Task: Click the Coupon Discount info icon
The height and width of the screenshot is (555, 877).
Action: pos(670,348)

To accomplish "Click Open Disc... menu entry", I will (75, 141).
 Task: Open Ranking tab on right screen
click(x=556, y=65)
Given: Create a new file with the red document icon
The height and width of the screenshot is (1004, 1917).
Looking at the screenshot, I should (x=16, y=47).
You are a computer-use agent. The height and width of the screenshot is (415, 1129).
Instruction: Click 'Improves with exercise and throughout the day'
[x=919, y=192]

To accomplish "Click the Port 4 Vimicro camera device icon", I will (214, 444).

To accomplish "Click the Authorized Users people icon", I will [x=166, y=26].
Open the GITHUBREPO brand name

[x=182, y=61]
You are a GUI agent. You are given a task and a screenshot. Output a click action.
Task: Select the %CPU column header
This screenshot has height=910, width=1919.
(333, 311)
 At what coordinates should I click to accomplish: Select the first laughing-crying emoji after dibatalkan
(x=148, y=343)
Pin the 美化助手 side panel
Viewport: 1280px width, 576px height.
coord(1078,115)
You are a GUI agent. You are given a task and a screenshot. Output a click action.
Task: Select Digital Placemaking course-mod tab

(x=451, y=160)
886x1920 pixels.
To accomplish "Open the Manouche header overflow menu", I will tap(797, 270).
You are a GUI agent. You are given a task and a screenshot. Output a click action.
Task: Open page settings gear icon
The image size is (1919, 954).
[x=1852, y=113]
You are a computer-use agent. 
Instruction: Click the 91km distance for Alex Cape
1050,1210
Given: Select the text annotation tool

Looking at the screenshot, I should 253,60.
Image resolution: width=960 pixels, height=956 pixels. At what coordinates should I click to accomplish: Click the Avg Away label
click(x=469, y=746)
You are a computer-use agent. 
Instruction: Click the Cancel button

------

- What is asked -
Please write out every line of the material above word for word, in the same order and without changing anything.

- Result of the exercise -
Task: Click the Coupon Discount info icon
The height and width of the screenshot is (555, 877).
Action: pos(670,348)

To accomplish "Click Open Disc... menu entry", I will (75, 141).
 Task: Open Ranking tab on right screen
click(x=556, y=65)
Given: Create a new file with the red document icon
The height and width of the screenshot is (1004, 1917).
Looking at the screenshot, I should (x=16, y=47).
You are a computer-use agent. The height and width of the screenshot is (415, 1129).
Instruction: Click 'Improves with exercise and throughout the day'
[x=919, y=192]

To accomplish "Click the Port 4 Vimicro camera device icon", I will (214, 444).

To accomplish "Click the Authorized Users people icon", I will [x=166, y=26].
Open the GITHUBREPO brand name

[x=182, y=61]
You are a GUI agent. You are given a task and a screenshot. Output a click action.
Task: Select the %CPU column header
This screenshot has height=910, width=1919.
(333, 311)
 At what coordinates should I click to accomplish: Select the first laughing-crying emoji after dibatalkan
(x=148, y=343)
Pin the 美化助手 side panel
Viewport: 1280px width, 576px height.
coord(1078,115)
You are a GUI agent. You are given a task and a screenshot. Output a click action.
Task: Select Digital Placemaking course-mod tab

(x=451, y=160)
886x1920 pixels.
To accomplish "Open the Manouche header overflow menu", I will tap(797, 270).
You are a GUI agent. You are given a task and a screenshot. Output a click action.
Task: Open page settings gear icon
The image size is (1919, 954).
[x=1852, y=113]
You are a computer-use agent. 
Instruction: Click the 91km distance for Alex Cape
1050,1210
Given: Select the text annotation tool

Looking at the screenshot, I should 253,60.
Image resolution: width=960 pixels, height=956 pixels. At what coordinates should I click to accomplish: Click the Avg Away label
click(x=469, y=746)
You are a computer-use agent. 
Instruction: Click the Cancel button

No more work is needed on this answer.